TennCore is better way to go

Gov. Bill Haslam discusses the Common Core State Standards during a meeting with local educators at Indian Trail Intermediate School.
Gov. Bill Haslam discusses the Common Core State Standards during a meeting with local educators at Indian Trail Intermediate School.

Here's the thing.

Tennessee students need high academic standards, ones that will push them out of their comfort zones and into learning that can only enhance their college readiness and/or job preparation.

Tennessee teachers, parents and students -- many of them -- don't care for the Common Core standards in math and English adopted by the state in 2010. Many said the standards were confusing, unworkable and, for some students, unachievable. Others, if we're being honest, didn't want them because they later were embraced by President Obama.

The Tennessee House, on Monday, voted 97-0 -- that's Republicans, Democrats, teacher/legislators, businessperson/legislators, Bible-as-a-state-book supporters, Bible-as-a-state-book opponents -- to repeal and replace (in the 2017-18 school year) the Common Core standards. In their place will be a two-step process that will enshrine Gov. Bill Haslam's current review of state standards and add a secondary vetting by a panel appointed and approved by the legislature.

photo Gov. Bill Haslam discusses the Common Core State Standards during a meeting with local educators at Indian Trail Intermediate School.

The bill, sponsored by Rep. Billy Spivey, R-Lewisburg, was expected to be passed by the Senate on Tuesday before being sent to Haslam for his approval.

Haslam's review process includes panels of Tennessee-based experts and teachers as well as a website where teachers and others can voice their thoughts. The goal is to have high standards developed by Tennesseans for Tennesseans, and we think this way -- TennCore, if you will -- is a sound way to get there.

The bill basically does for the state what U.S. Sen. Lamar Alexander's legislation that passed out of the Senate Education Committee last week would do for all states -- allow them to create their own standards without interference or pressure from Washington, D.C. That legislation will go before the entire Senate later this spring.

* The House, passing 80 bills in a marathon session Monday, also voted 85-8 to mandate that Tennessee students pass what amounts to a basic civics test before they graduate from high school. The measure now goes on to the Senate.

The test is the same one immigrants must pass -- and 92 percent pass it -- before becoming United States citizens.

In an era where many teachers and parents -- and students, no doubt -- want to see testing scaled back, it is yet another test. But if students have paid a modicum of attention along the way, they shouldn't expect to have trouble with it.

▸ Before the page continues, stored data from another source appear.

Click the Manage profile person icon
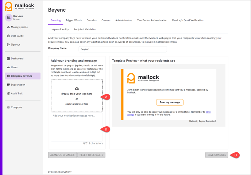Screen dimensions: 251x175 (8, 27)
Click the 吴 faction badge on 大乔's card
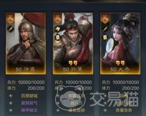The image size is (146, 116). pyautogui.click(x=105, y=18)
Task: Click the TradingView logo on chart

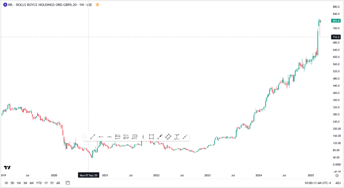Action: point(7,168)
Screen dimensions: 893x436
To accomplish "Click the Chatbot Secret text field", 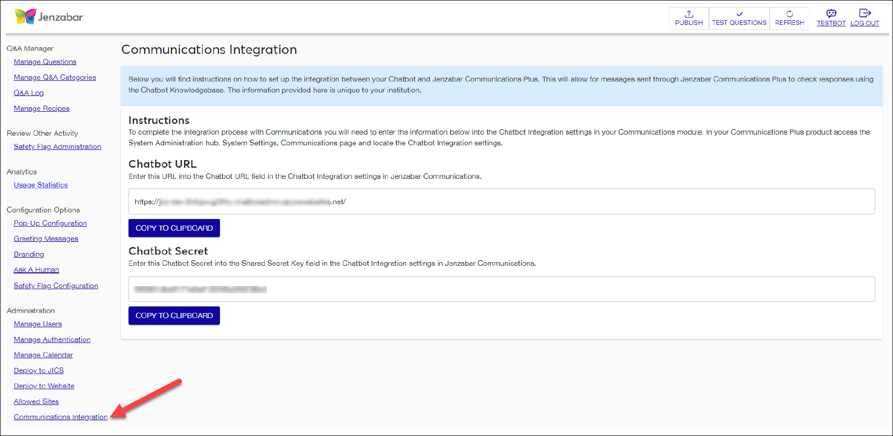I will point(501,289).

Among its questions, according to bill sponsor Rep. Gerald McCormick, R-Chattanooga, are what "are the two parts of Congress" and "who the president and the vice president of the United States are."

Even given those softballs, students only have to score at least 70 on the test and can take it as many times as they need in order to pass.

All in all, it doesn't seem much of a burden. And, who knows, some students might find a new appreciation for the sound system of government our Founding Fathers created.

* In what served largely as a grandstanding bill, the House also passed 93-0 a bill that would require Tennessee police agencies to adopt and implement written policies banning racial profiling.

While the bill got the unanimous approval of all whites, blacks, Republicans and Democrats who voted, it only mandates what most Tennessee police agencies already have.

A 93-0 vote is nice -- and is, of course, a nod to the high-profile death of Michael Brown last summer in Ferguson, Mo., in which a policeman was exonerated -- but it by itself won't change the seat-of-the-pants policing that necessarily occurs on the streets every day in every town.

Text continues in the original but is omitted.